Victor Tamaglino’s first arrest came at age eleven, when he was collared with two other kids for a petty theft five days before Christmas 1923. They were caught attempting to steal a toy from a display rack at a local shop. Spending most of his childhood in and out of reform schools and detention centers for truancy, Tramaglino formed a lifelong relationship at a young age with many of the men he would work with throughout his life.
Matteo DeLorenzo was with Tramaglino during an early arrest on March 20, 1932. In that incident, the pair attempted to rob a Greek bookmaker named Sempros, who was making his collection rounds on East Fourteenth Street. A man called “Pepe” was recruited as a lookout.
Tramaglino followed the bookie into an East Fourteenth Street apartment building hallway while DeLorenzo stood guard across the street. When a suspicious beat cop happened upon the scene, Pepe, who was a few doors away, fled without warning his accomplices.
The officer followed Tramaglino into the building, gun drawn. The armed gangster swung around and came face to face with the barrel of a police revolver. In the heat of the moment, the two exchanged shots, and Tramaglino was struck in the side of his head and shoulder. When he tried to run, a second officer shot him in the knee.
DeLorenzo was picked up across the street, and Pepe got away. As was customary of the “code,” the lowest man on the totem pole was usually required to take the fall, and Tramaglino faced twenty-five years for attempted murder alone, plus additional gun charges. DeLorenzo walked away with a two-year sentence.
Instead of facing a jury, Tramaglino opted for a twenty-year plea deal and was sent to Sing Sing. As chance would have it, while Tramaglino was serving time, Pepe showed up in the same prison on an unrelated charge. He was stabbed to death soon after being admitted. No charges were ever filed, but authorities suspected Tramaglino and transferred him to Attica, where he finished his sentence.
By the time Tramaglino was released in 1946, DeLorenzo was already made, and he helped Tramaglino join the Mafia. He didn’t forget that Tramaglino took the rap in 1932 and served his twenty years quietly (he didn’t rat anybody out—a sure sign of loyalty).

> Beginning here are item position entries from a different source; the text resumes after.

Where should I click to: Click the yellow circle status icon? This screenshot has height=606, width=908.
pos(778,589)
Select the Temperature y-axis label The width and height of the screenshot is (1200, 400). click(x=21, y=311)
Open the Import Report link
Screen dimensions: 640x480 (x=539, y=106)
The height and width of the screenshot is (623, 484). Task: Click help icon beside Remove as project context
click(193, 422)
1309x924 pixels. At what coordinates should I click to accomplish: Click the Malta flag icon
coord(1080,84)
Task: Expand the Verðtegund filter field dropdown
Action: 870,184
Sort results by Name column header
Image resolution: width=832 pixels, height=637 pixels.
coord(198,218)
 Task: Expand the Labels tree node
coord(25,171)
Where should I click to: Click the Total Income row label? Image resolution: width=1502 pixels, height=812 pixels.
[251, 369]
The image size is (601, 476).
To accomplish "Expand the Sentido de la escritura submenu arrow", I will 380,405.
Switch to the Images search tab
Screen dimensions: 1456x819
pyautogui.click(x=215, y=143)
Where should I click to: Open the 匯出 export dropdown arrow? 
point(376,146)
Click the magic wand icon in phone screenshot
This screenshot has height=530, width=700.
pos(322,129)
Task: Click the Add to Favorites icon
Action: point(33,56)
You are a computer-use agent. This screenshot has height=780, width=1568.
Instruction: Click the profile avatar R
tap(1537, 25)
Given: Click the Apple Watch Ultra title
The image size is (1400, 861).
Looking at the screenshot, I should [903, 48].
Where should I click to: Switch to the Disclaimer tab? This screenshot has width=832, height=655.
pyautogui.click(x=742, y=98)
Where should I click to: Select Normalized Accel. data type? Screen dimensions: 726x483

Tramaglino was recruited into the Genovese organization that year, and his first boss was Thomas “Bullets” Licatta, whose crew operated out of the same Lower East Side neighborhood—the East Village—where they grew up. Licatta and Tramaglino were close—“Bullets” was even best man at Tramaglino’s wedding.
When Thomas Licatta died in 1952, Cosmo “Gus” Frasca took over the Genovese family’s East Village crew. From that point on, Tramaglino stayed out of narcotics and focused on loan-sharking and gambling. By the 1960s, he was running some of the biggest games in the city, essentially floating underground casinos in makeshift apartments, hotel rooms and café cellars.
On February 5, 1963, the FBI released an internal memo that listed 347 suspected Mafia members operating in New York City, requesting that individual investigations be conducted on each. Victor Tramaglino and his brother Julio were listed alongside fellow mobsters Frank Mari, Ralph Polizzano and Carmine “Sonny Pinto” Di Biase, a close friend of Victor Tramaglino and future accused assassin of “Crazy Joe” Gallo.